Paris. On sait peu de choses des rapports qu’entrentenaient les deux Honoré, Balzac (1799-1850) et Daumier (1808-1879). Pour l’éditeur Furne, Daumier illustre Physiologie du rentier de Paris et de province de Balzac en 1842, puis dessine un magistral Père Goriot (1842) ou encore Ferragus contemplant des joueurs de pétanque (1843). Si Balzac n’a pas commenté ces travaux, et si on ignore même s’il a jamais rencontré l’artiste, il n’est pas inconvenant de présenter des caricatures de Daumier dans sa maison de Passy. Le directeur du musée, Yves Gagneux, a choisi de donner « les Parisiens » pour thème à cette exposition : Balzac a souvent situé ses romans dans la capitale et Daumier a publié des séries de caricatures intitulées « Émotions parisiennes » et « Types parisiens » dans lesquelles ont été sélectionnées quelques-unes de la soixantaine de planches formant le parcours.

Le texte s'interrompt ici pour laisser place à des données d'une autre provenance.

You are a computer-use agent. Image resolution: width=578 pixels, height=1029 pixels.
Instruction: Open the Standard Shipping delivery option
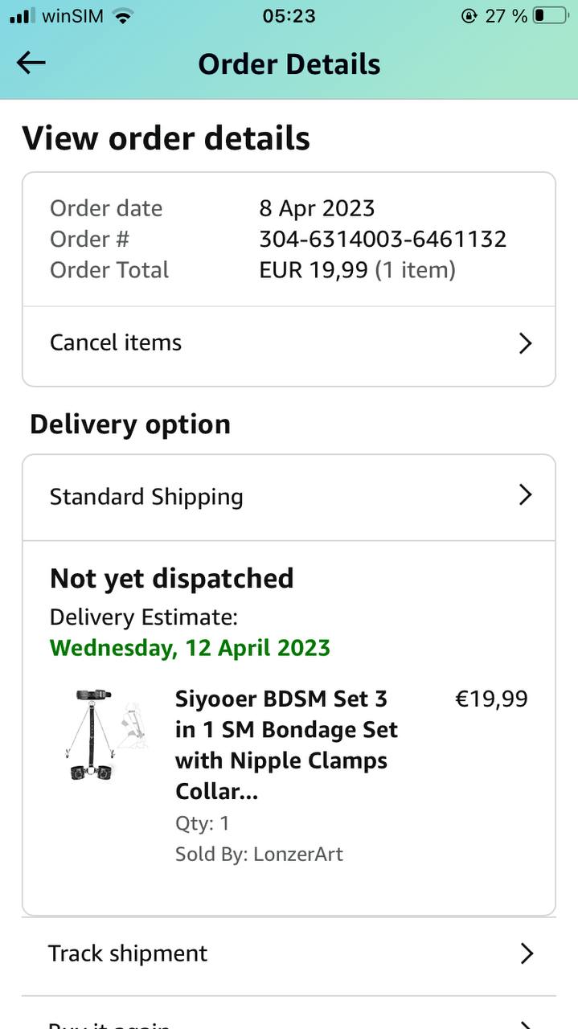(x=146, y=497)
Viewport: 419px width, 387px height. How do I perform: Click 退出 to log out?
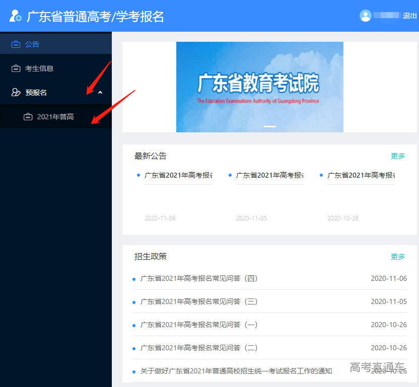coord(409,16)
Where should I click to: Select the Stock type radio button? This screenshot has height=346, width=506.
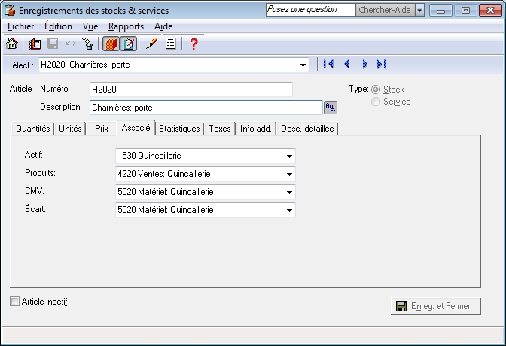click(376, 90)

Le rapprochement, contrairement à ce que l’on pourrait attendre, montre surtout la distance qui sépare l’écrivain du dessinateur. Le premier observe ses contemporains comme un entomologiste, pratiquant la phrénologie et la physiognomonie pour les analyser. Il pressent la terrible mécanique financière qui aboutira à un capitalisme ravageur mais s’intéresse assez peu au peuple, première victime du système.
Daumier a une autre démarche. Il faut éviter de trop s’attarder sur les commentaires, souvent incompréhensibles à notre époque, inscrits par l’éditeur sous ses estampes : Charles Baudelaire, dans Quelques caricaturistes français (1857), en faisait déjà la remarque. Il suffit de regarder les visages, les attitudes, pour rire ou s’émouvoir. Daumier critique durement, mais il compatit aussi, il prend parti, et souvent on décèle de la tendresse dans le regard qu’il porte sur les enfants, les travailleurs épuisés, les vieillards dont la vie s’est rétrécie. L’exposition présente quatre huiles et une aquarelle dans lesquelles ce réaliste observe ses personnages avec empathie, loin de la « Comédie humaine ». Sa touchante Blanchisseuse (vers 1863) aurait sa place chez Hugo ou Zola, beaucoup moins chez Balzac.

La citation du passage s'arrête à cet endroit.